The SNCF Group has recorded a fourth consecutive year in the black, due mainly to a strong performance once again from its high-speed (TGV) passenger services and effective cost controls. Rail freight also made a contribution with an increase in EBITDA.
Group net profit totalled 1.6 billion euros compared to 1.3 billion euros a year earlier, while turnover was up 4.8 per cent at 43.4 billion euros. “We’ve followed the same strategy since 2019, demonstrating resilience in crises and showing just how robust our operations are in France and abroad with Geodis (logistics) and Keolis (public transport),” commented CEO Jean-Pierre Farandou.

“That continuity and the market positions achieved through our diversification strategy have paid off, securing solid positions in our markets and generating profitable growth while stabilizing our debt.”

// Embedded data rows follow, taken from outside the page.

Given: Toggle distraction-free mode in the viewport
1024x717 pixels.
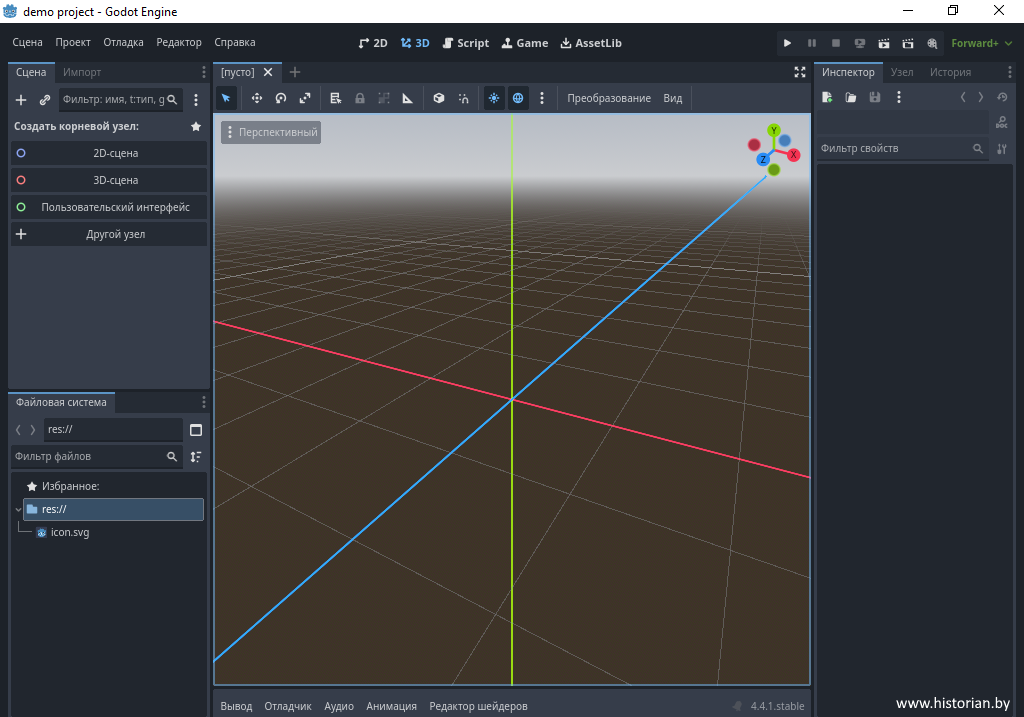Looking at the screenshot, I should (800, 72).
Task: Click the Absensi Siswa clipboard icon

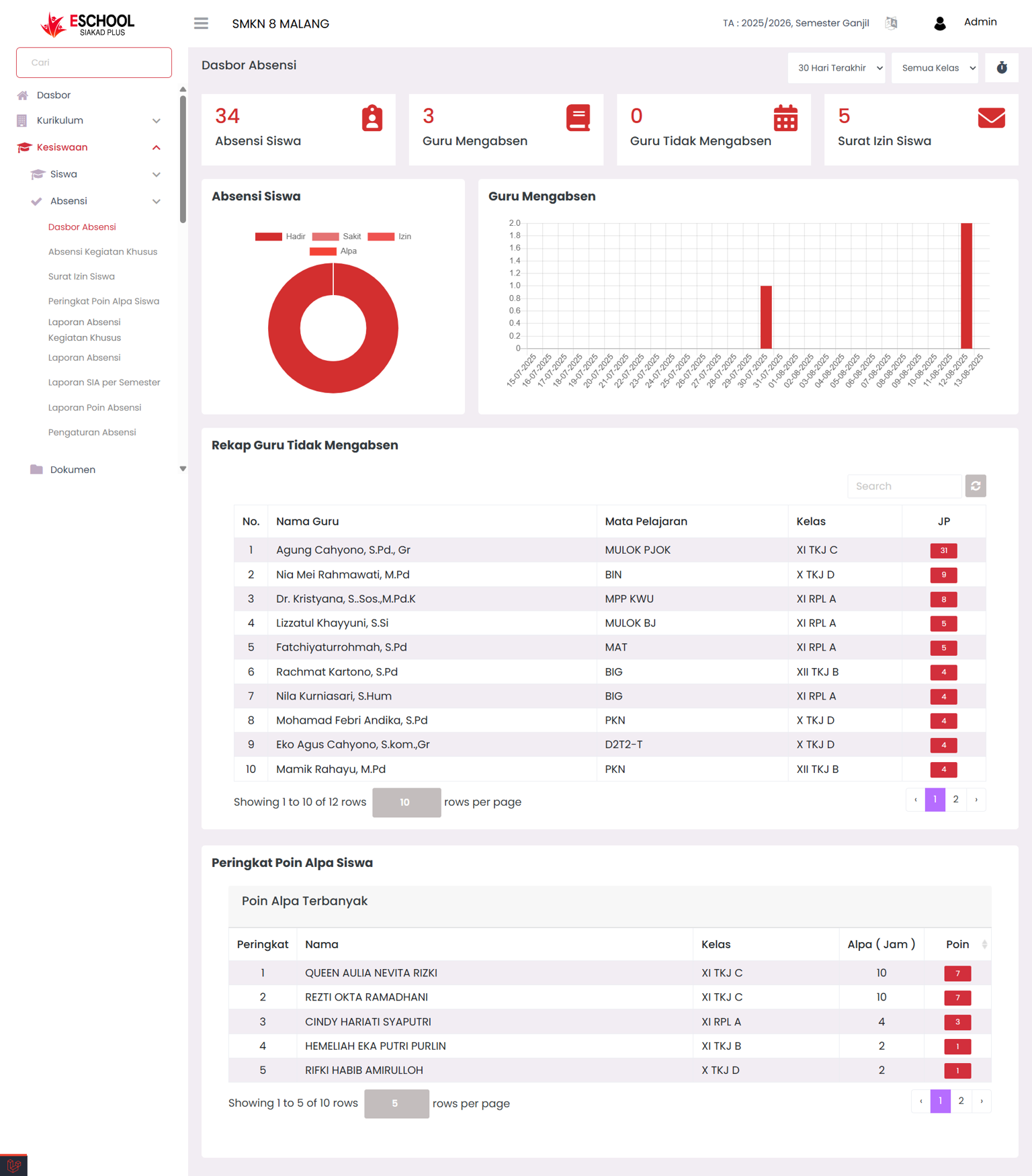Action: click(372, 118)
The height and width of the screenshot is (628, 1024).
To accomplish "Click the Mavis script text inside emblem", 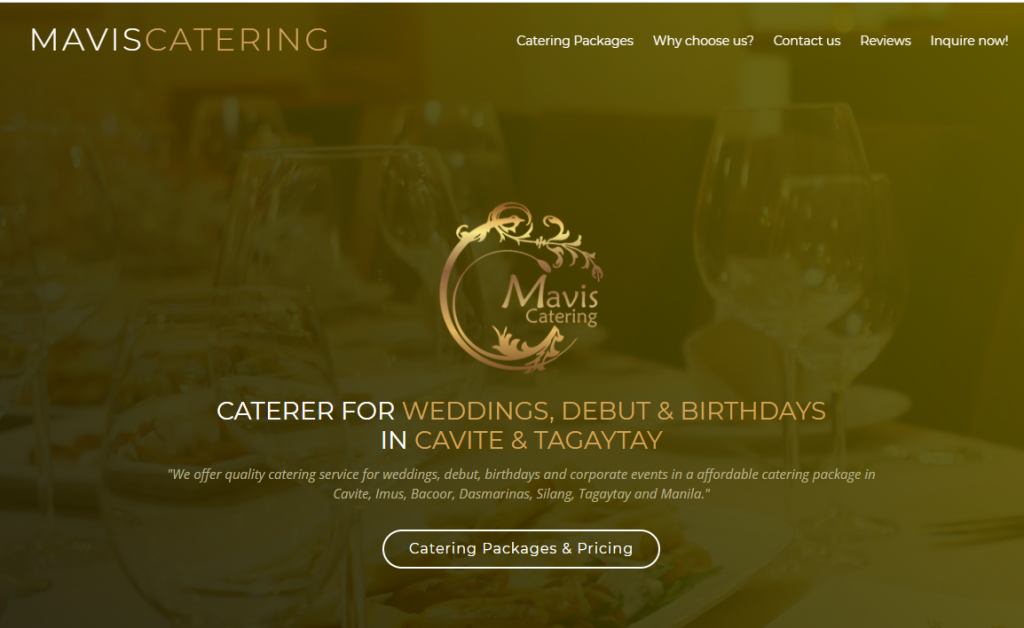I will 550,292.
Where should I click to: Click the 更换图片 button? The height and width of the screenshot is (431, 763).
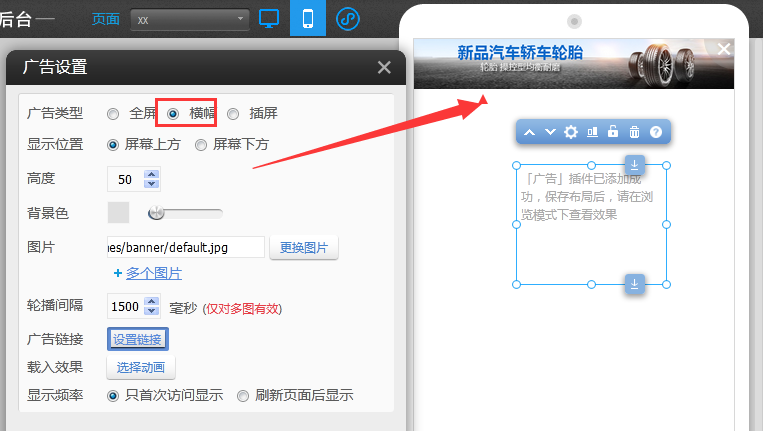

Positive results from the rail freight cluster

Rail Logistics Europe (RLE), which groups all of the French state railways freight subsidiaries, posted an EBITDA of 211 million euros, an increase of 11.4 per cent on the previous 12 months. Turnover rose 7.9 per cent to just over 1.8 billion euros driven by dynamic activity in certain market segments. Year-over-year growth was also due in part to the fact that 2023 results had been negatively affected by prolonged industrial action.

Last year was characterised by major upheaval for RLE with the discontinuity of Fret SNCF, ordered by the European Commission following suspicions of receiving illegal state aid. The rail freight unit was forced to relinquish 23 traffic routes. “Yet, in addition to the favourable basis of comparison resulting from the strikes in 2023 which disrupted access to the rail network, the withdrawal of these routes was offset by an aggressive push to expand business overall, despite competition from road transport. Volumes were thus higher than projected, particularly for chemicals and petroleum products,” SNCF noted.

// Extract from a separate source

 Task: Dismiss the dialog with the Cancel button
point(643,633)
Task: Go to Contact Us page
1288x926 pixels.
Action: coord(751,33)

Captrain’s pan-European business was resilient in a tough macroeconomic environment. In France, Captrain teamed up with Eiffage Rail to win a contract for renovating high-speed and conventional lines using special works trains. This contract will run from 2025 to 2030. Naviland Cargo, which specialises in the transport of maritime containers by rail, posted a solid year, boosted by its acquisition of Lardon at the end of 2023. Forwarding arm Forwardis posted a record year in terms of traffic volumes in the gas, petrol and chemicals segments.

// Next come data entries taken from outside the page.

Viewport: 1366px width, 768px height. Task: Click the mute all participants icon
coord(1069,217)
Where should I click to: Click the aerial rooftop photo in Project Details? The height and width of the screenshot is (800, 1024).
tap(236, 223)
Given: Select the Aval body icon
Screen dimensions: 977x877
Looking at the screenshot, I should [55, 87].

As for RLE’s rolling highway operator, VIIA, 2024 was a buoyant year with an increase in frequencies and load factors. The Bettembourg-Le Boulou Lorry Rail service, stretching from Luxembourg to the French-Spanish border, achieved record load factors. As for the Alpine Rail Motorway (AFA), linking France and Italy, it has been suspended since a major landslide in the Maurienne Valley with its resumption expected in the second quarter of 2025.

Towards decarbonisation

Moves to streamline RLE’s business portfolio continued last year, SNCF added. Turning to the development of modal shift and the decarbonisation of goods transport in France, RLE transported more than 30 billion tonne/kilometres of freight in 2024, with 80 per cent of the traction powered by electricity. It was thus able to reduce CO2 emissions by 1.7 million tonnes.